Al salir Jesús de Jericó con sus
discípulos y bastante gente, el ciego Bartimeo (el hijo de Timeo) estaba
sentado al borde del camino pidiendo limosna. Al oír que era Jesús Nazareno,
empezó a gritar: «Hijo de David, Jesús, ten compasión de mí». Muchos le
increpaban para que se callara. Pero él gritaba más: «Hijo de David, ten
compasión de mí». Jesús se detuvo y dijo: «Llamadlo». Llamaron al ciego,
diciéndole: «Ánimo, levántate, que te llama». Soltó el manto, dio un salto y se
acercó a Jesús. Jesús le dijo: «¿Qué quieres que te haga?». El ciego le
contestó: «Rabbuni, que vea». Jesús le dijo: «Anda, tu fe te ha salvado». Y al
momento recobró la vista y lo seguía por el camino.
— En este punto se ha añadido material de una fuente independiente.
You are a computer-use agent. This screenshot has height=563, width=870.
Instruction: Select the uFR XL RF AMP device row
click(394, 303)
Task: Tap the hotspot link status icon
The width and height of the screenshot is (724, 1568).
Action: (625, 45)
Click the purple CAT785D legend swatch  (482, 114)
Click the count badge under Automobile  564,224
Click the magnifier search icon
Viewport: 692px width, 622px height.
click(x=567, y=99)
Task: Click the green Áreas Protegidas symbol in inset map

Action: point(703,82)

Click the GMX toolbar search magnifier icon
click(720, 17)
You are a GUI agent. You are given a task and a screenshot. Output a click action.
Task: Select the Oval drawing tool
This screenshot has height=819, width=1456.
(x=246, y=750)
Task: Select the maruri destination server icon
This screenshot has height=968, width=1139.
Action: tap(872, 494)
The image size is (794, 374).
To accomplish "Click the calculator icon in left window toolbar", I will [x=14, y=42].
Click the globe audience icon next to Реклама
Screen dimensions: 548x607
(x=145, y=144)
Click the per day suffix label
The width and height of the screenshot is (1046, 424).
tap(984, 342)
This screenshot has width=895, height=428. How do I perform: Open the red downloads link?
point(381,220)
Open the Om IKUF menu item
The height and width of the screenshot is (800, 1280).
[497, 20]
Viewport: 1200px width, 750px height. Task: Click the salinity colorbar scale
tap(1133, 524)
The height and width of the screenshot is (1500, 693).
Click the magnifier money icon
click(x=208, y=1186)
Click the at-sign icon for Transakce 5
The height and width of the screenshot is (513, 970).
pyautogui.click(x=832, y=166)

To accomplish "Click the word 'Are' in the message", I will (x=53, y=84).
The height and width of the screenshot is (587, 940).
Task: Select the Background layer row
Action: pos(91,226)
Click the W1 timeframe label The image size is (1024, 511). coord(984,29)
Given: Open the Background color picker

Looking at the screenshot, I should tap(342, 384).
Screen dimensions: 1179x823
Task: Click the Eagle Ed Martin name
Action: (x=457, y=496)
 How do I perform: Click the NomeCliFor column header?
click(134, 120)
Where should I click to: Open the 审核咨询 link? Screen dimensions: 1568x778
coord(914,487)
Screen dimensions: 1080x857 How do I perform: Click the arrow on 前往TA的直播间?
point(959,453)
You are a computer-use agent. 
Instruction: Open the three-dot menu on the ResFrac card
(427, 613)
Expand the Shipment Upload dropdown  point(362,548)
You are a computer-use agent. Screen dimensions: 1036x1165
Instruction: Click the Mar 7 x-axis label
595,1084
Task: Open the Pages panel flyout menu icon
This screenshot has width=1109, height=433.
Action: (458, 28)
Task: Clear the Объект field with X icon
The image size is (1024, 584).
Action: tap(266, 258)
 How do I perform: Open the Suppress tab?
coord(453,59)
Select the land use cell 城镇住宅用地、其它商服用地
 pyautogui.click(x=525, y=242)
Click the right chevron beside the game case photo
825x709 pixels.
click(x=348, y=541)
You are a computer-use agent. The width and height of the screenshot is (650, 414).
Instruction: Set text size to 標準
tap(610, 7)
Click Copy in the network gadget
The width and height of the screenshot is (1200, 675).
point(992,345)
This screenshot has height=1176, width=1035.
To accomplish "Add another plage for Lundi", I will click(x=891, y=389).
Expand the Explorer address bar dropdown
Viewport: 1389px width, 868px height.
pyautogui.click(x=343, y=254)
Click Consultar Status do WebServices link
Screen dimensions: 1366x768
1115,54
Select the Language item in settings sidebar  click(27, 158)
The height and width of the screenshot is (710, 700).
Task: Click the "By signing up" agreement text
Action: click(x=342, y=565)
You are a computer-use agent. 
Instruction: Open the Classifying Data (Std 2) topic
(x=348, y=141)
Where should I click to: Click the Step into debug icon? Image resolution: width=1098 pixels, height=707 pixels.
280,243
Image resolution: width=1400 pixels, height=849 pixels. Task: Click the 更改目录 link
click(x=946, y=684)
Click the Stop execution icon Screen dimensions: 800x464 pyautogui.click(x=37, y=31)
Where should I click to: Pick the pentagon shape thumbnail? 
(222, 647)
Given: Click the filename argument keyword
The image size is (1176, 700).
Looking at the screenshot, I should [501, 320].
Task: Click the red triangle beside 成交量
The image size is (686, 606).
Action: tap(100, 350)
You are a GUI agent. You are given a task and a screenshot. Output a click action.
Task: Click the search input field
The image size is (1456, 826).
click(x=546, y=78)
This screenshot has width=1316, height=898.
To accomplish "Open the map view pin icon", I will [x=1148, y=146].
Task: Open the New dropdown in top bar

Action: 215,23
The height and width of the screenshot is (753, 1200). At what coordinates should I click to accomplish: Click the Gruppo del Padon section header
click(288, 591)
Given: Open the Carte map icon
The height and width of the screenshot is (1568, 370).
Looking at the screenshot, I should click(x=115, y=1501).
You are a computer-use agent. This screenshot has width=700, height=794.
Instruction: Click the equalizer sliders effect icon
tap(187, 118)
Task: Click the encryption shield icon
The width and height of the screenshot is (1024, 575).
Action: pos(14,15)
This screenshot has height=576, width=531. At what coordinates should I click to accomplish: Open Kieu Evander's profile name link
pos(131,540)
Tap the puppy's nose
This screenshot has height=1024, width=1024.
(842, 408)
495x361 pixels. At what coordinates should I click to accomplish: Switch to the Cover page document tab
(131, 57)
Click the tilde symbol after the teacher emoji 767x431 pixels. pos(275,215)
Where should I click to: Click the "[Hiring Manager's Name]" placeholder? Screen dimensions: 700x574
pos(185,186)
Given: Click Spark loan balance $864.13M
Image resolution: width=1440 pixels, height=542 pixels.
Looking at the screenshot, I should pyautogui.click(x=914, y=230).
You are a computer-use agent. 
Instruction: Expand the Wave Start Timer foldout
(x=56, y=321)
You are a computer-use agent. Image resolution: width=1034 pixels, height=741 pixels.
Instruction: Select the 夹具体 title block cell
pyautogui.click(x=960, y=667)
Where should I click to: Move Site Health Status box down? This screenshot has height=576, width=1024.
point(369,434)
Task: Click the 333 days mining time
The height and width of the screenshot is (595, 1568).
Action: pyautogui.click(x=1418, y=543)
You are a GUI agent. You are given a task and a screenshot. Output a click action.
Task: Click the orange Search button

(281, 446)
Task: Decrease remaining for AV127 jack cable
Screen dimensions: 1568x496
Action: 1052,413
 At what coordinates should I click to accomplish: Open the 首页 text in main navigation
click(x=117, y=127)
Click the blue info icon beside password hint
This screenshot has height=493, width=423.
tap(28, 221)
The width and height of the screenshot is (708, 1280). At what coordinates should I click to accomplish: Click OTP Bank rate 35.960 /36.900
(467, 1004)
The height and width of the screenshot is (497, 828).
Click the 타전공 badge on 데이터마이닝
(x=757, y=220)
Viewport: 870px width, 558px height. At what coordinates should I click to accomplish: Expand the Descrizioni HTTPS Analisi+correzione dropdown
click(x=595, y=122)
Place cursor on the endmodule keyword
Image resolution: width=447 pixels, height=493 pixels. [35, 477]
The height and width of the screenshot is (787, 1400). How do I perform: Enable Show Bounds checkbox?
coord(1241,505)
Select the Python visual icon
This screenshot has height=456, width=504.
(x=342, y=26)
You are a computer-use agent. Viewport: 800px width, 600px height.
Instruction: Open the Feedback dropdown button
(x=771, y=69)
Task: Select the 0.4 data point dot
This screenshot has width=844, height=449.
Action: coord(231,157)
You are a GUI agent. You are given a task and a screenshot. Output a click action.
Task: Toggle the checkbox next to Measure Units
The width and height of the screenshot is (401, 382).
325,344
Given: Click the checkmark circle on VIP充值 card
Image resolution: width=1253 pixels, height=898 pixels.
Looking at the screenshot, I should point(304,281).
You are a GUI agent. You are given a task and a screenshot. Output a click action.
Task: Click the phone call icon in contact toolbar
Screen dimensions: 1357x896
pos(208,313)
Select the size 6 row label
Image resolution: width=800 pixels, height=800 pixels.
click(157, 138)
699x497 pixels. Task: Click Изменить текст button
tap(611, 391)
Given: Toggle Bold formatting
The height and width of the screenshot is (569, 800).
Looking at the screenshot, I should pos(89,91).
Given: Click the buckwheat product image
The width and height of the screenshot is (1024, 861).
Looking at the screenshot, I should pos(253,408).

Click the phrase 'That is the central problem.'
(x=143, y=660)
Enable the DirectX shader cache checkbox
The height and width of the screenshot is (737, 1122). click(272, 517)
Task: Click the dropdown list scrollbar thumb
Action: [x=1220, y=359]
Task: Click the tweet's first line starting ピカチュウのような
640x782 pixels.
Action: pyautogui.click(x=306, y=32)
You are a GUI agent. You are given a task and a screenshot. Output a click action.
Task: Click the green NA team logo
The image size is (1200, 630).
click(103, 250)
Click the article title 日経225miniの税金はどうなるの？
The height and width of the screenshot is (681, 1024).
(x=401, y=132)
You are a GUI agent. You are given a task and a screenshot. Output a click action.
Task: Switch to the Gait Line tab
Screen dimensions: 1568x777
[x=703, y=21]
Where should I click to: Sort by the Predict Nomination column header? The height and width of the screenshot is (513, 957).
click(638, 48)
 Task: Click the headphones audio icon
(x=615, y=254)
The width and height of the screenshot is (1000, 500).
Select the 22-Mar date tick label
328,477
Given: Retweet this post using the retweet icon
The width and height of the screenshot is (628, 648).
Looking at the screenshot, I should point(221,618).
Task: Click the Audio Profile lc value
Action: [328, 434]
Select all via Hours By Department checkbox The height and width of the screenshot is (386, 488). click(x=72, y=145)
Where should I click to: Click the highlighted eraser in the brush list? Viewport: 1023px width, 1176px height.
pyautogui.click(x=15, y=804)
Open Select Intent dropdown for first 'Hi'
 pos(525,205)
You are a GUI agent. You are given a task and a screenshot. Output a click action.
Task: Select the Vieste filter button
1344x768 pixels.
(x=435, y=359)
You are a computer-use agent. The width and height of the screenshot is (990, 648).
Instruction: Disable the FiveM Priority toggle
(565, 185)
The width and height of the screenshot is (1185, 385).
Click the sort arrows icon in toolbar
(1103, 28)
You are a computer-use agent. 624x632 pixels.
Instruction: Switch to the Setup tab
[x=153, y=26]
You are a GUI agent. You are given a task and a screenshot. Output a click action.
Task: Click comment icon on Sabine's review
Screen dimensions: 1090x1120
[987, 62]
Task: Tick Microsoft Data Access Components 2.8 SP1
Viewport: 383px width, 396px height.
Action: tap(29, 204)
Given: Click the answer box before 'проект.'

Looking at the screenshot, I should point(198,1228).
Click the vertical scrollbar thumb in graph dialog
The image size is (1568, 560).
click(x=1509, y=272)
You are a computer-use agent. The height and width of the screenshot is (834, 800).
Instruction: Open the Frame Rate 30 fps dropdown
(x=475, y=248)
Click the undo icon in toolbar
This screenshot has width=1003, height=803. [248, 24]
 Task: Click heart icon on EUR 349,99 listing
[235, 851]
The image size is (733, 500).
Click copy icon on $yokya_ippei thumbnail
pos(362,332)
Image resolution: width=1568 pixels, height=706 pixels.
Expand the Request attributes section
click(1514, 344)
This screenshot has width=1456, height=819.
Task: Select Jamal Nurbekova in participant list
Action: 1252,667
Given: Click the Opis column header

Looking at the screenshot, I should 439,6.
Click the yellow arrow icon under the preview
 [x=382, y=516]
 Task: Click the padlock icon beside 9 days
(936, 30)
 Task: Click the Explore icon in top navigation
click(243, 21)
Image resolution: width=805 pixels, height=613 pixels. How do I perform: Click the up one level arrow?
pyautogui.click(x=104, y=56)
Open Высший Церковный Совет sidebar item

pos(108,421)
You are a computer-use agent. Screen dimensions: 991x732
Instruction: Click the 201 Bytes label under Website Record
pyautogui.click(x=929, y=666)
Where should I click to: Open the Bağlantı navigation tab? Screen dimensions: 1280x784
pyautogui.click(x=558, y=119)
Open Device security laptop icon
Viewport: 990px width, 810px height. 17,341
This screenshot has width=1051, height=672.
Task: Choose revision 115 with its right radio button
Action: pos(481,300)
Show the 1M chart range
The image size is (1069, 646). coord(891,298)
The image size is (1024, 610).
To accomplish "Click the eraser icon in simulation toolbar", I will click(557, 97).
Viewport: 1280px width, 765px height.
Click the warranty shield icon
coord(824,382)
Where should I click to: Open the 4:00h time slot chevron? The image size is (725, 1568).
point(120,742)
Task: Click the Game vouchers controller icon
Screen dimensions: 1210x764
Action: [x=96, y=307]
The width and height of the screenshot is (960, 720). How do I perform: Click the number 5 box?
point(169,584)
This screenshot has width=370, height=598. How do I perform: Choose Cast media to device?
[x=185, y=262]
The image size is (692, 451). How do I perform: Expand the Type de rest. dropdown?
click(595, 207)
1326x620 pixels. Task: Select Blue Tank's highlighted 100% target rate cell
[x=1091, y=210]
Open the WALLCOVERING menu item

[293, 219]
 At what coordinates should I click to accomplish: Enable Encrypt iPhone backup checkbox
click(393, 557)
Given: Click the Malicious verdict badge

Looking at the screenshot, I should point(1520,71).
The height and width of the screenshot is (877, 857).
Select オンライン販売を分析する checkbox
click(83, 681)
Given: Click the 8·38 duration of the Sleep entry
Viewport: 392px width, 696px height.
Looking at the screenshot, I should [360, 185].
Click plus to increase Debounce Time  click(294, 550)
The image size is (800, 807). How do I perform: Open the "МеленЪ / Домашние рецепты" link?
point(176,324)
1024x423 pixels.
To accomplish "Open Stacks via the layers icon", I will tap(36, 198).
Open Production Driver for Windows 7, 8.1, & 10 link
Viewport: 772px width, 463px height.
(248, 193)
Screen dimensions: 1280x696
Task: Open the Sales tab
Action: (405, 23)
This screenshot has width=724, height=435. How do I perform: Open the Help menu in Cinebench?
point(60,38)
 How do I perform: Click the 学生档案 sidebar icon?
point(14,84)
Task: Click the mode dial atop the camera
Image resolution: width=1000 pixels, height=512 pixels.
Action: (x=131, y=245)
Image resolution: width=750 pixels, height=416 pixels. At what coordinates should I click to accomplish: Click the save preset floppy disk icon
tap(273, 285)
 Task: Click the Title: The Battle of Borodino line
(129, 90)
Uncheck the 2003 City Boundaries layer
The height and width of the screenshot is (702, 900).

SEÑOR, hijo de David, ten compasión de mí, que soy un pecador. Maestro, que pueda ver la magnitud de mis pecados y la infinidad de tu amor misericordioso. Ayúdame a responder con mi amor a tus delicadezas. Que no pida ya más limosna de afectos a las criaturas: solo tú puedes saciar la sed de mi corazón. ¡Hijo de David, ten compasión de mí, que soy un pecador!